*What you have to do:*
Transcribe the listing that follows in full, exactly, and drop its images.

(Data supplied Opens)

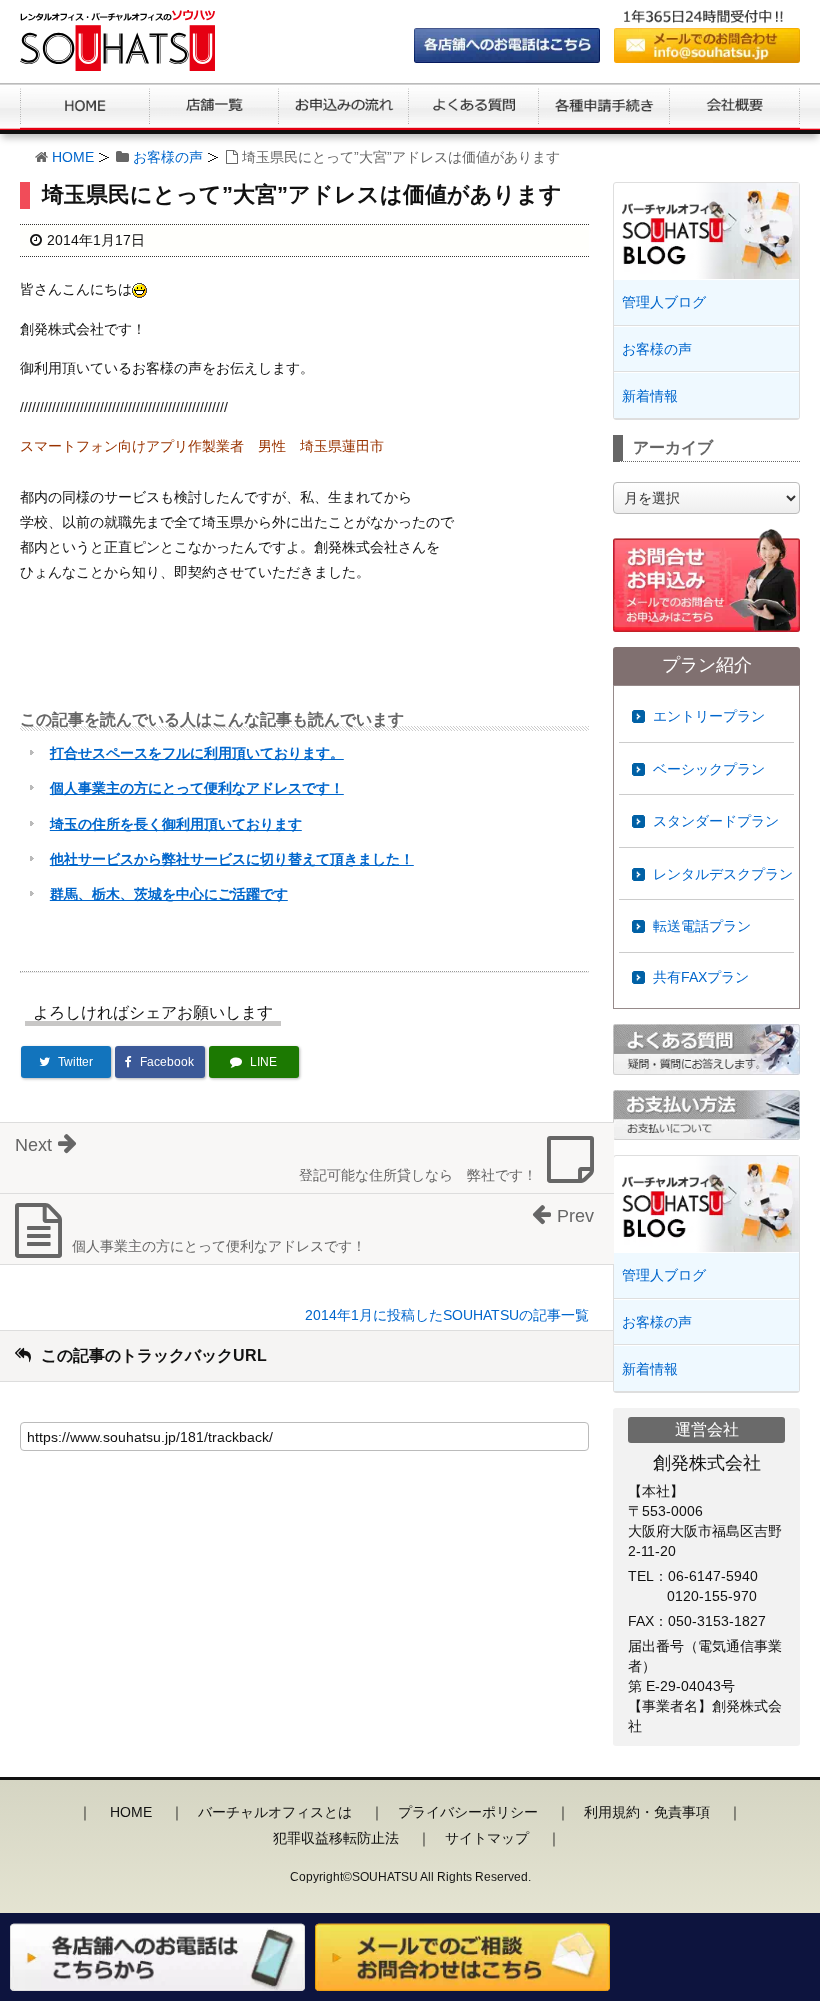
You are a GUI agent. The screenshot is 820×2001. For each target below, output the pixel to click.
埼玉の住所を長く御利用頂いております (176, 824)
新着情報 (650, 396)
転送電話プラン (702, 926)
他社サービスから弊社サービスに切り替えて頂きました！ (232, 859)
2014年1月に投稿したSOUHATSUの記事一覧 (447, 1315)
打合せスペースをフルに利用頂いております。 (197, 753)
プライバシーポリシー (468, 1812)
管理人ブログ (664, 302)
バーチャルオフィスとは (275, 1812)
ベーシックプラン (709, 769)
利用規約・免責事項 (647, 1812)
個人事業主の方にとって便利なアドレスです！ (197, 788)
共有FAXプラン (701, 977)
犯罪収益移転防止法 (336, 1838)
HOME (73, 157)
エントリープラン (709, 716)
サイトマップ (487, 1838)
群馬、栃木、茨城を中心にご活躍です (169, 894)
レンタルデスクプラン (723, 874)
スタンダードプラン (716, 821)
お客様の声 (168, 157)
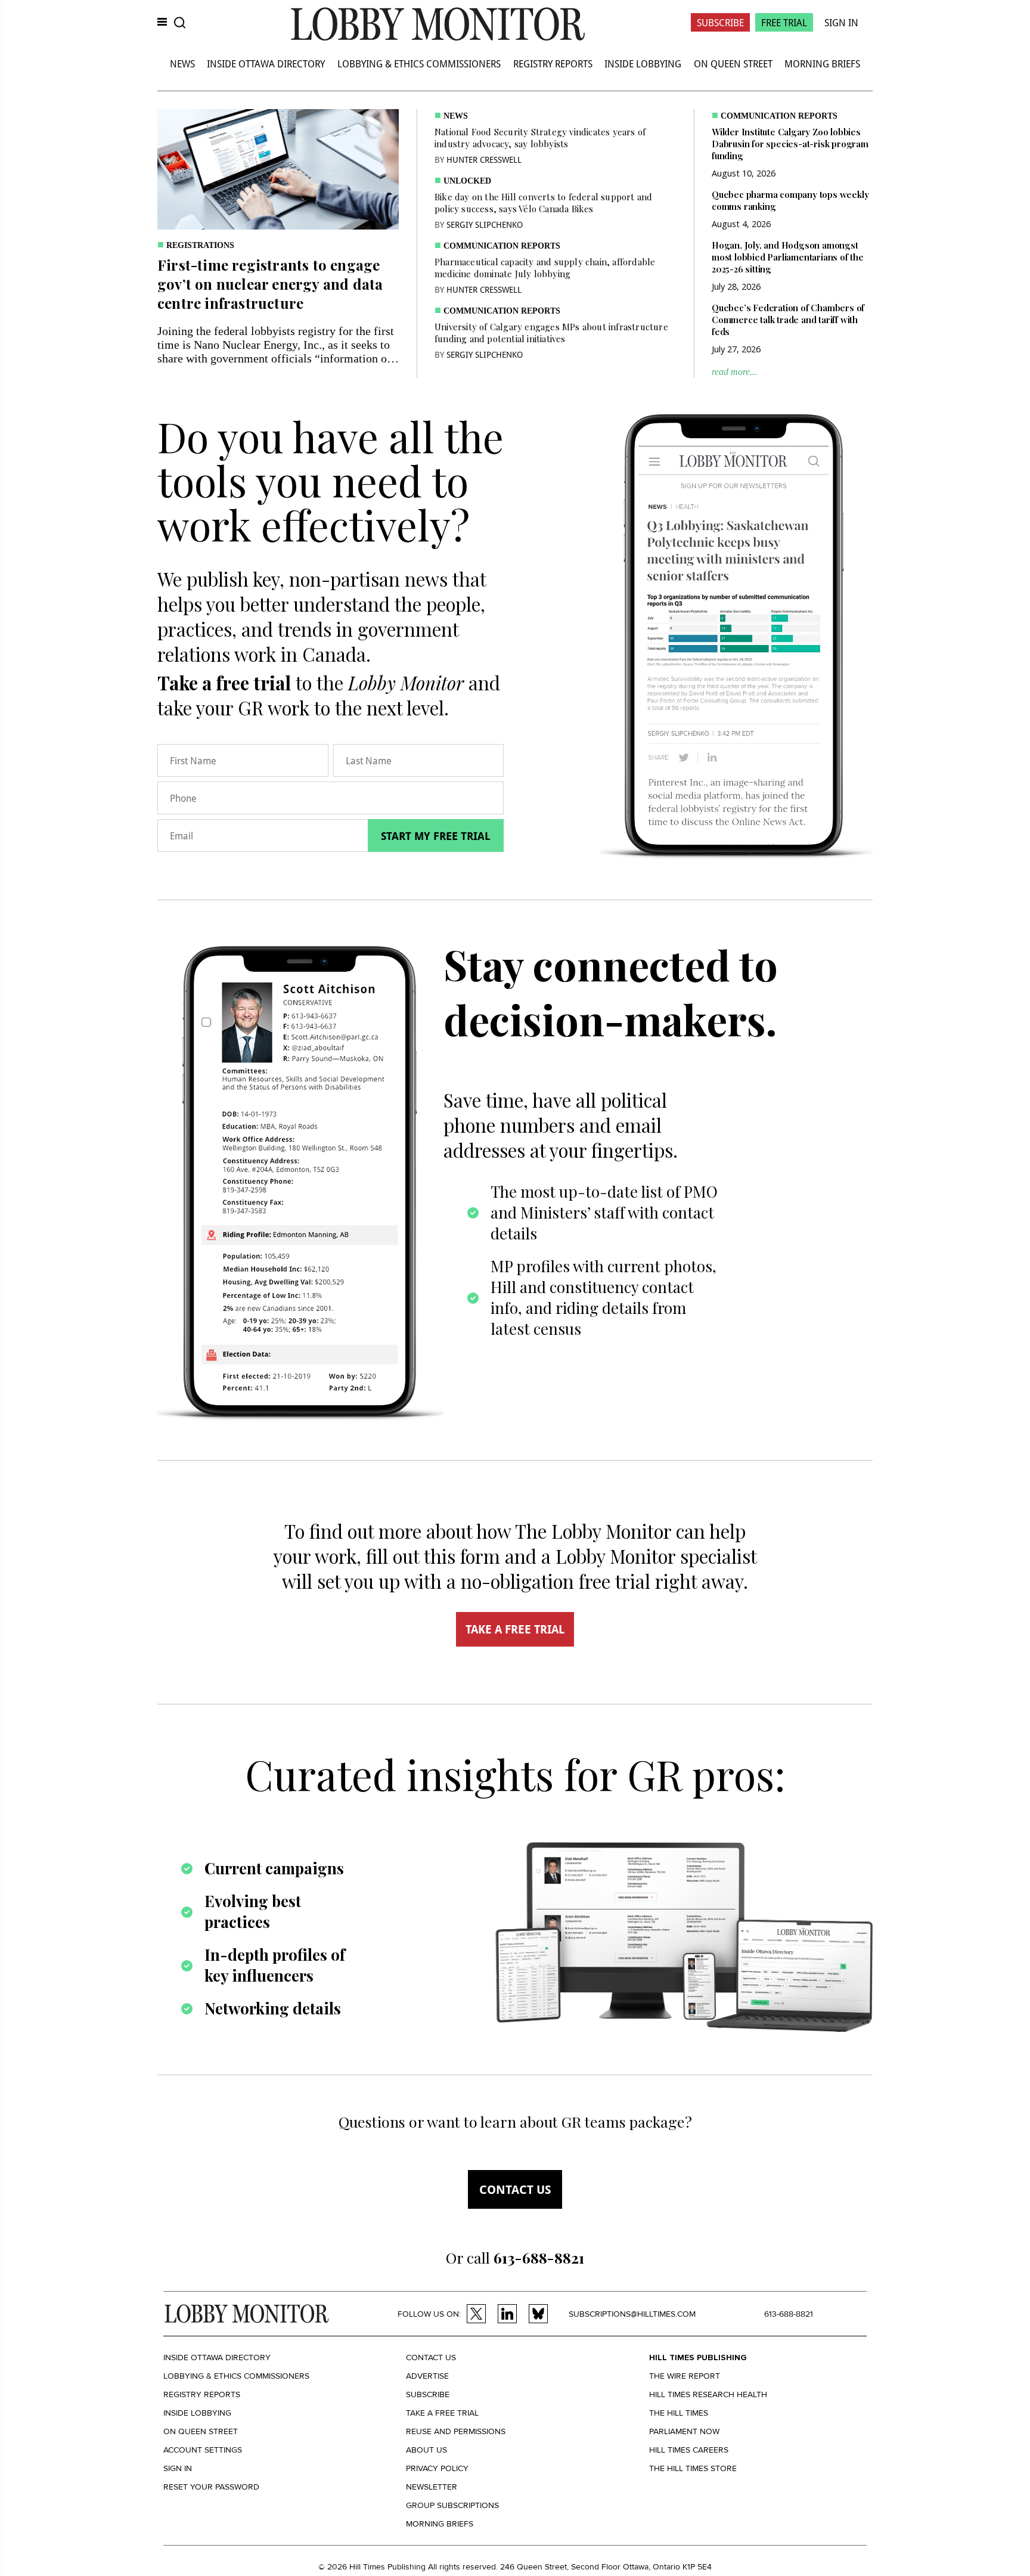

(Data supplied Closes)

*Solved problem:*
You are a GUI agent. The screenshot is 820×2001. For each target below, output the pixel to click.
埼玉の住所を長く御利用頂いております (176, 824)
新着情報 (650, 396)
転送電話プラン (702, 926)
他社サービスから弊社サービスに切り替えて頂きました！ (232, 859)
2014年1月に投稿したSOUHATSUの記事一覧 (447, 1315)
打合せスペースをフルに利用頂いております。 (197, 753)
プライバシーポリシー (468, 1812)
管理人ブログ (664, 302)
バーチャルオフィスとは (275, 1812)
ベーシックプラン (709, 769)
利用規約・免責事項 (647, 1812)
個人事業主の方にとって便利なアドレスです！ (197, 788)
共有FAXプラン (701, 977)
犯罪収益移転防止法 (336, 1838)
HOME (73, 157)
エントリープラン (709, 716)
サイトマップ (487, 1838)
群馬、栃木、茨城を中心にご活躍です (169, 894)
レンタルデスクプラン (723, 874)
スタンダードプラン (716, 821)
お客様の声 (168, 157)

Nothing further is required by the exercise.